Data under study ->

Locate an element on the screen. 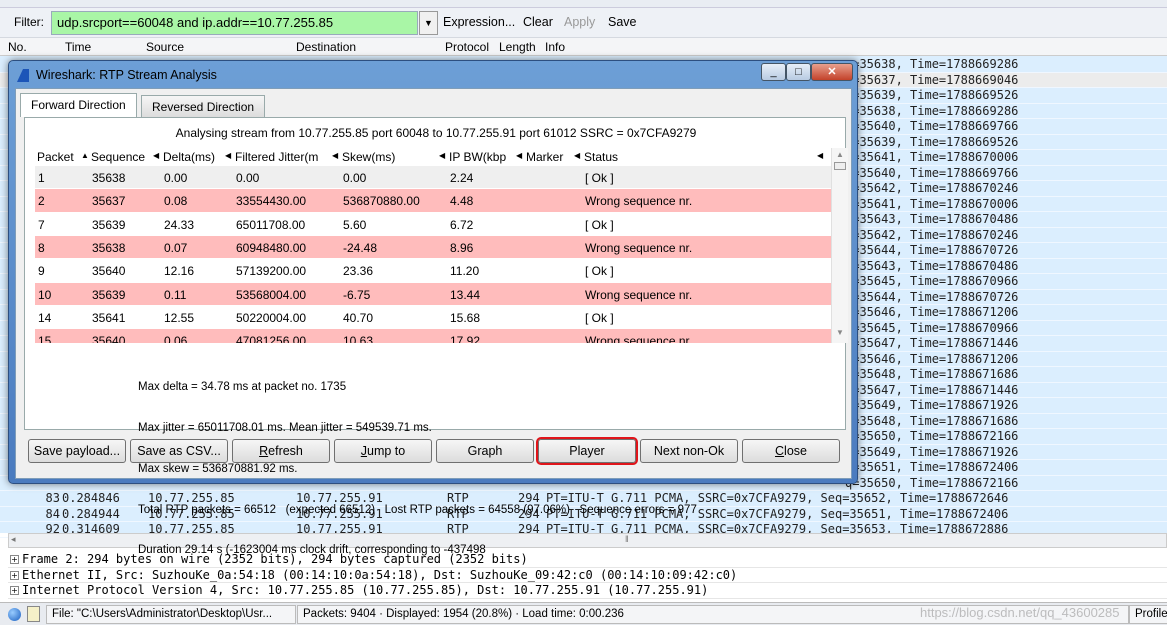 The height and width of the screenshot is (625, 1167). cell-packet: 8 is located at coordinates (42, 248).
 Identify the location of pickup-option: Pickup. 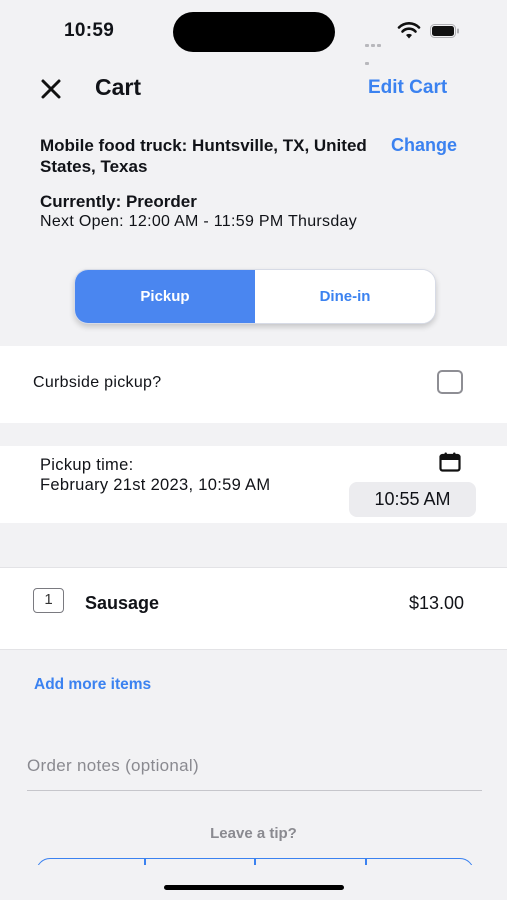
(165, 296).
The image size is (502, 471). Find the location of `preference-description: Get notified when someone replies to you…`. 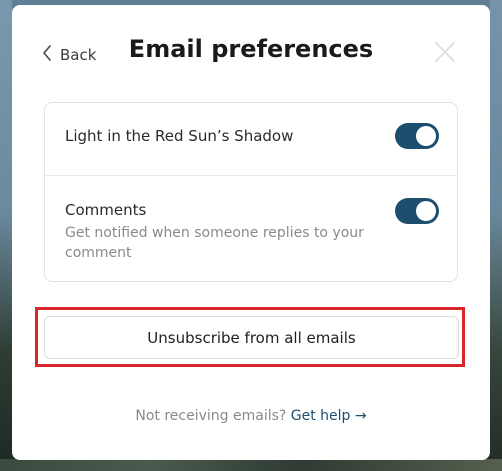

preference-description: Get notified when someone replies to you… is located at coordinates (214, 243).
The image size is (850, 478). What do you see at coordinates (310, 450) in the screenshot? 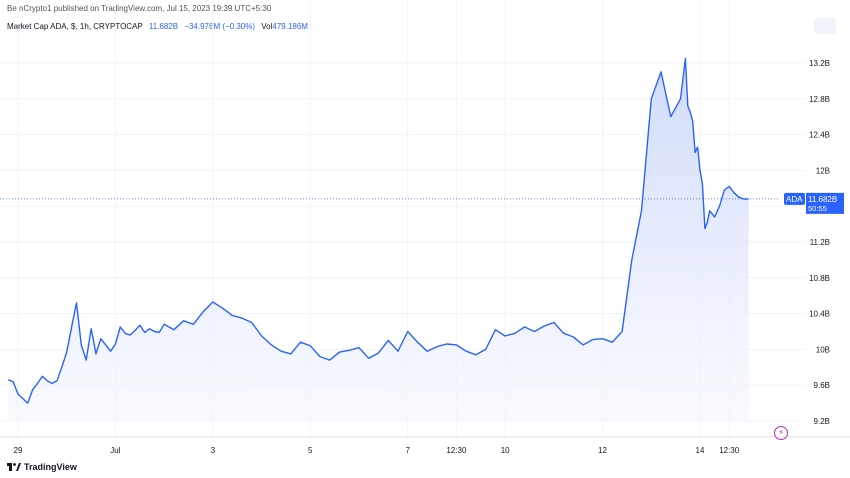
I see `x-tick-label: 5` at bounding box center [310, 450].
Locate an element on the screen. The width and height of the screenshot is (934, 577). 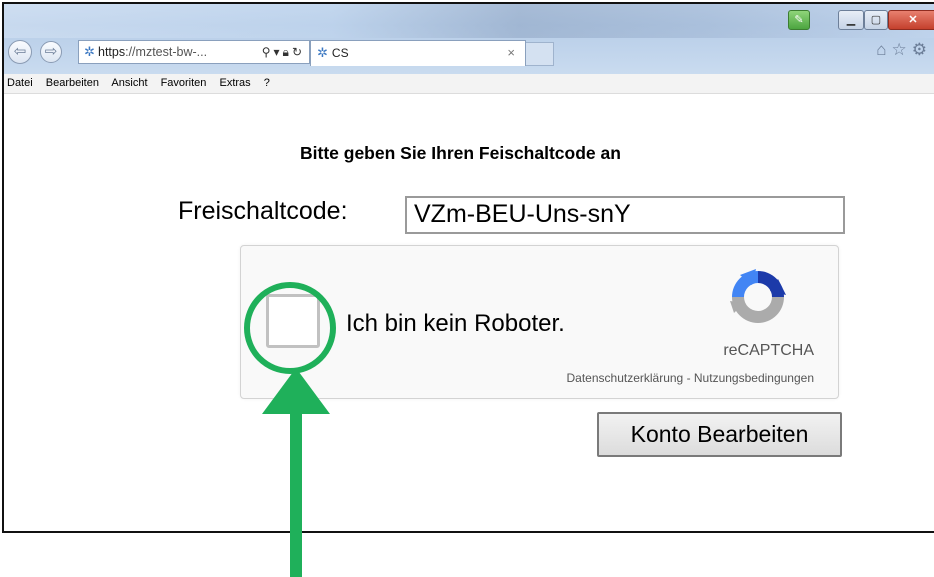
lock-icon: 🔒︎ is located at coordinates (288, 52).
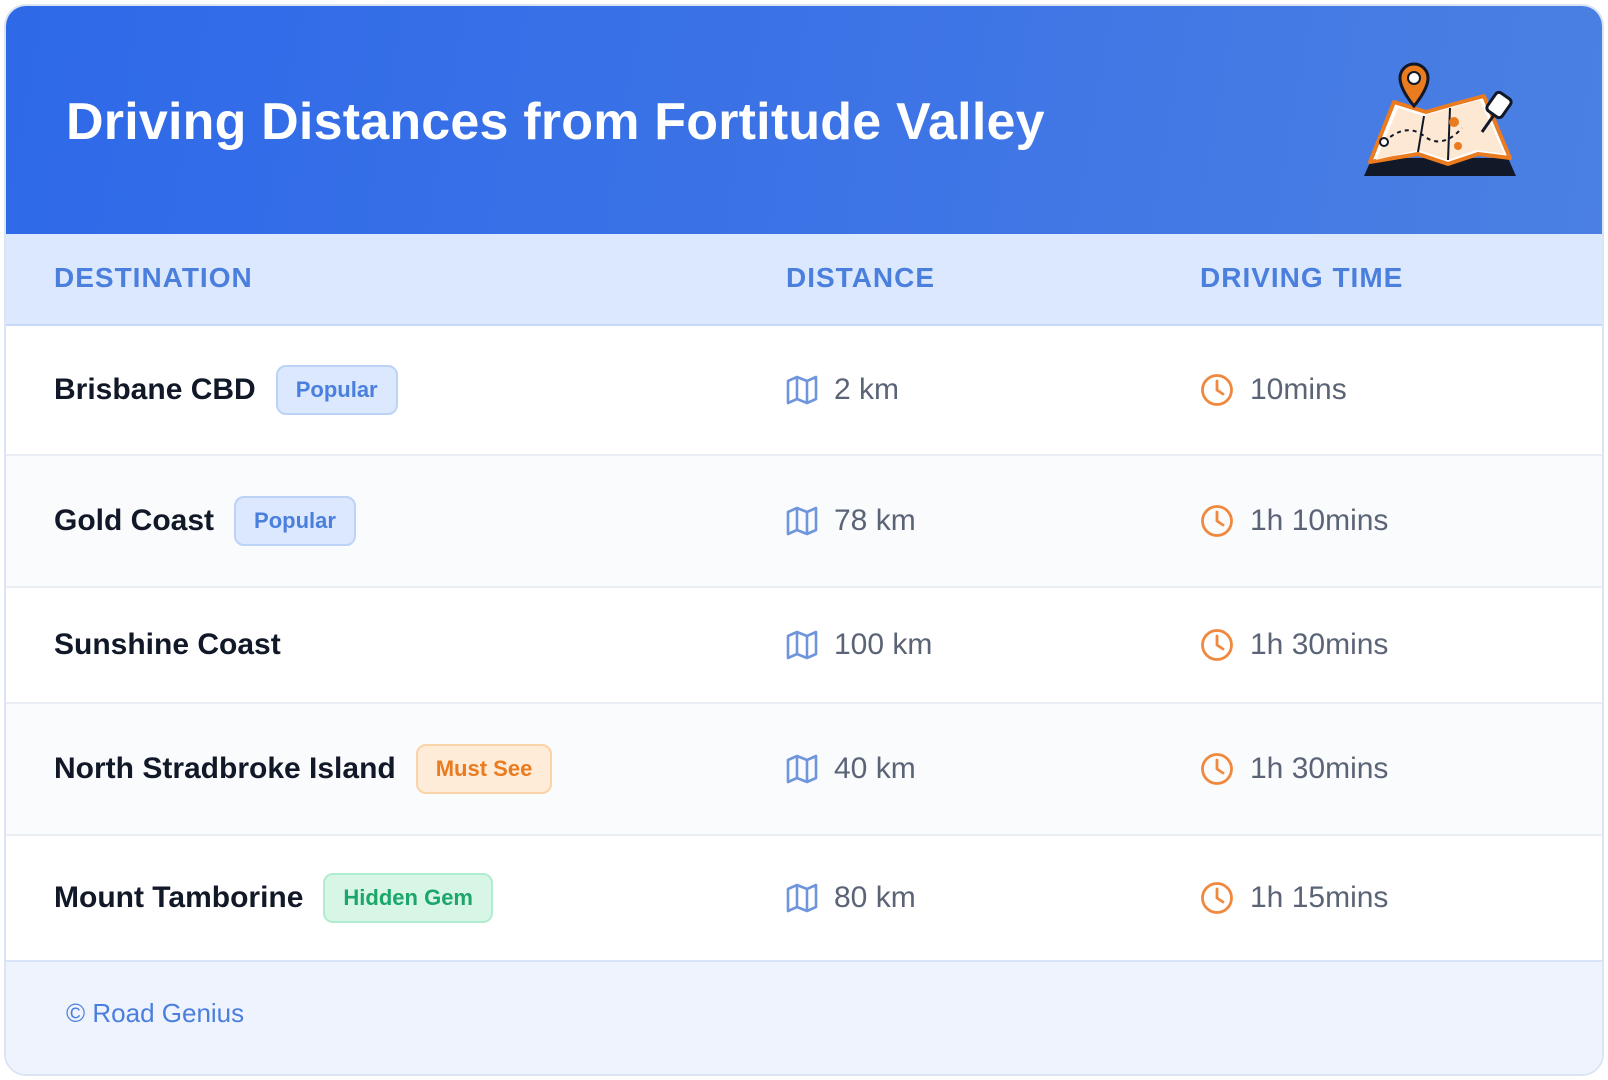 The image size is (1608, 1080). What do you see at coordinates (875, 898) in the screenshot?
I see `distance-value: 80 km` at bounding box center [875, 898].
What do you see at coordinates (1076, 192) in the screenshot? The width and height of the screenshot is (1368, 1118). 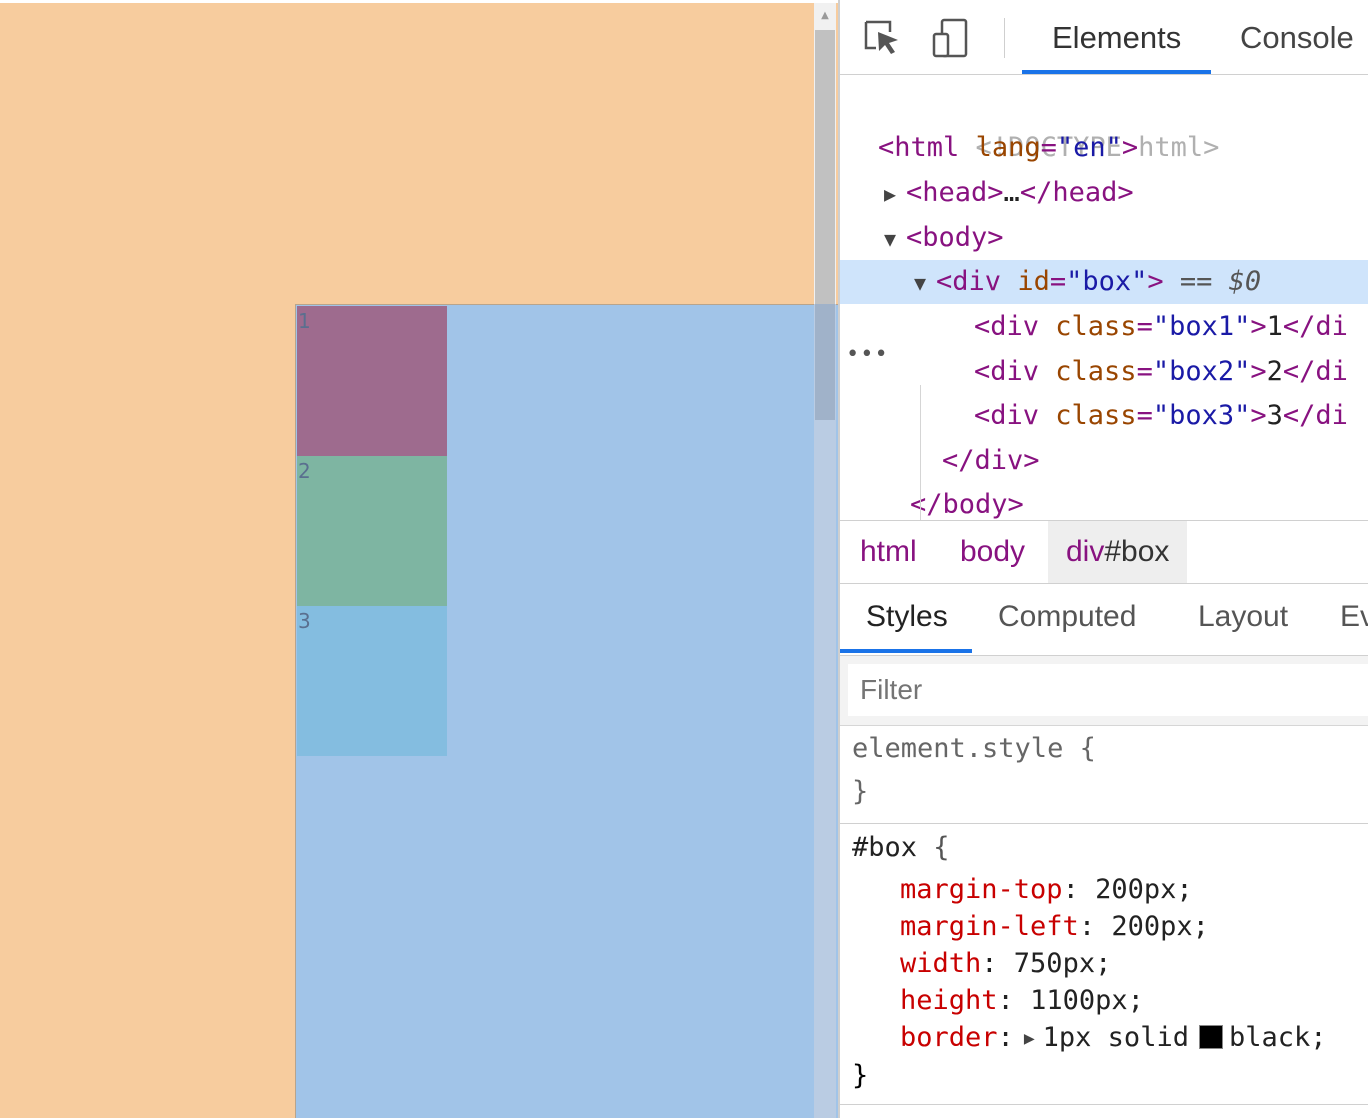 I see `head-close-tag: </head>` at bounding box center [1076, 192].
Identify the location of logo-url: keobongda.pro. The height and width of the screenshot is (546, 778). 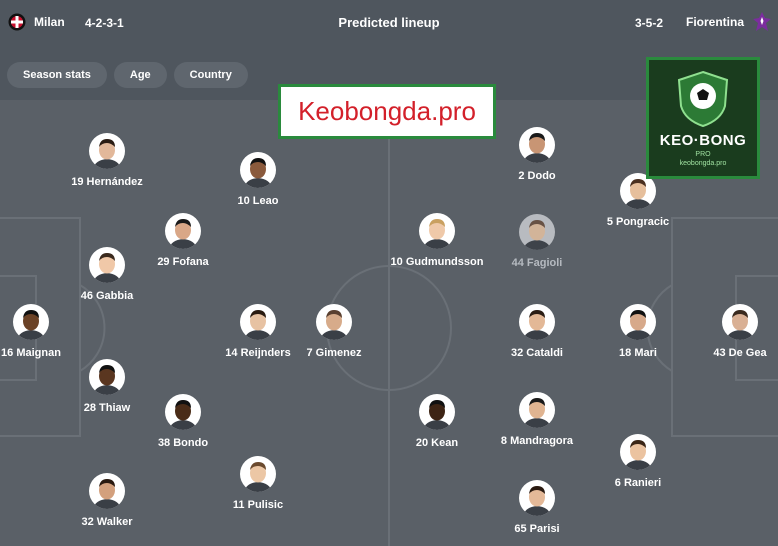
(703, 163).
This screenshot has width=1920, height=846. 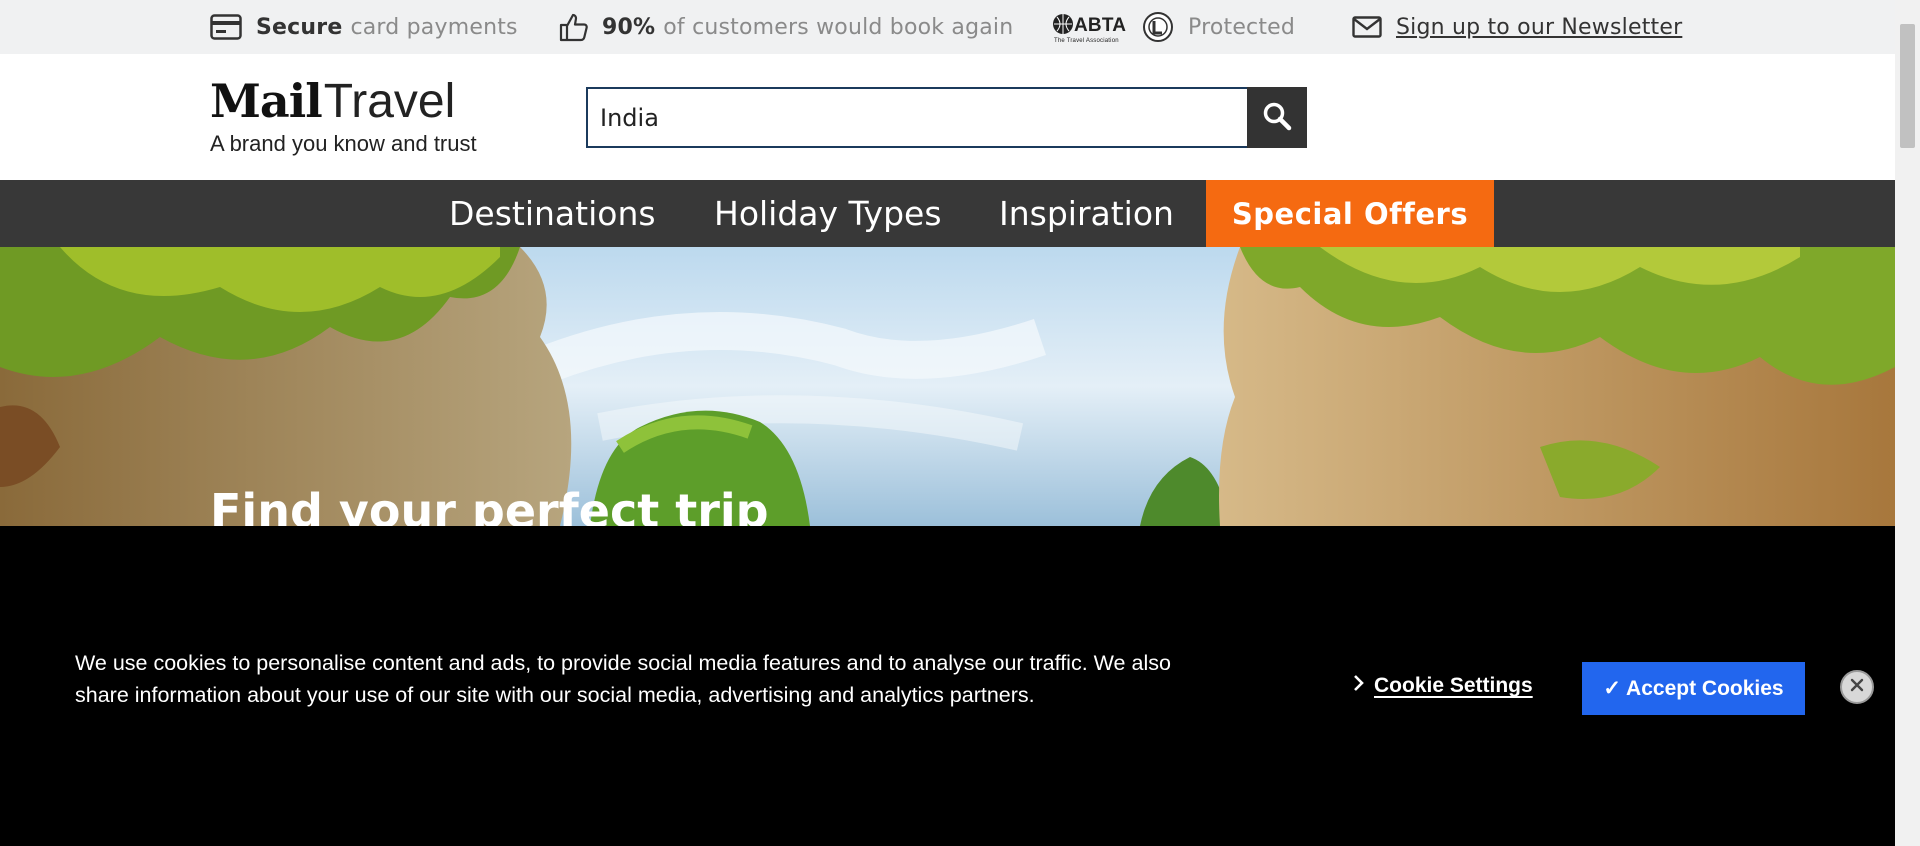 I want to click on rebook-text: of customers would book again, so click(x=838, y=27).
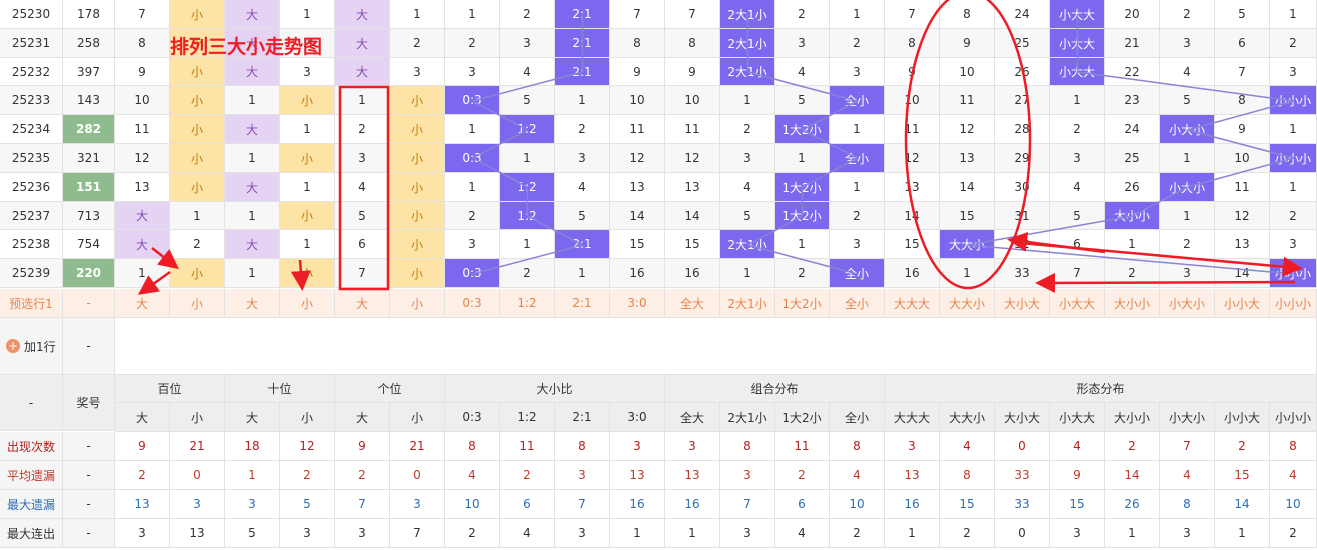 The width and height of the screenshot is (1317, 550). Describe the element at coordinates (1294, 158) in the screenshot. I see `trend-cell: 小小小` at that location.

Task directions -> Format every line of the data above, from the line containing "The image size is (502, 471)." down to the line containing "center [875, 898].", inclusive, as a numbered list with blank lines omitted. Leave the pictures out of the answer.

Output ->
1. The image size is (502, 471). Find the location of `preference-description: Get notified when someone replies to you…`. 
2. preference-description: Get notified when someone replies to you… is located at coordinates (214, 243).
3. The image size is (850, 478). What do you see at coordinates (310, 450) in the screenshot? 
4. I see `x-tick-label: 5` at bounding box center [310, 450].
5. Locate an element on the screen. The width and height of the screenshot is (934, 577). 
6. lock-icon: 🔒︎ is located at coordinates (288, 52).
7.  The image size is (1608, 1080). What do you see at coordinates (875, 898) in the screenshot?
8. I see `distance-value: 80 km` at bounding box center [875, 898].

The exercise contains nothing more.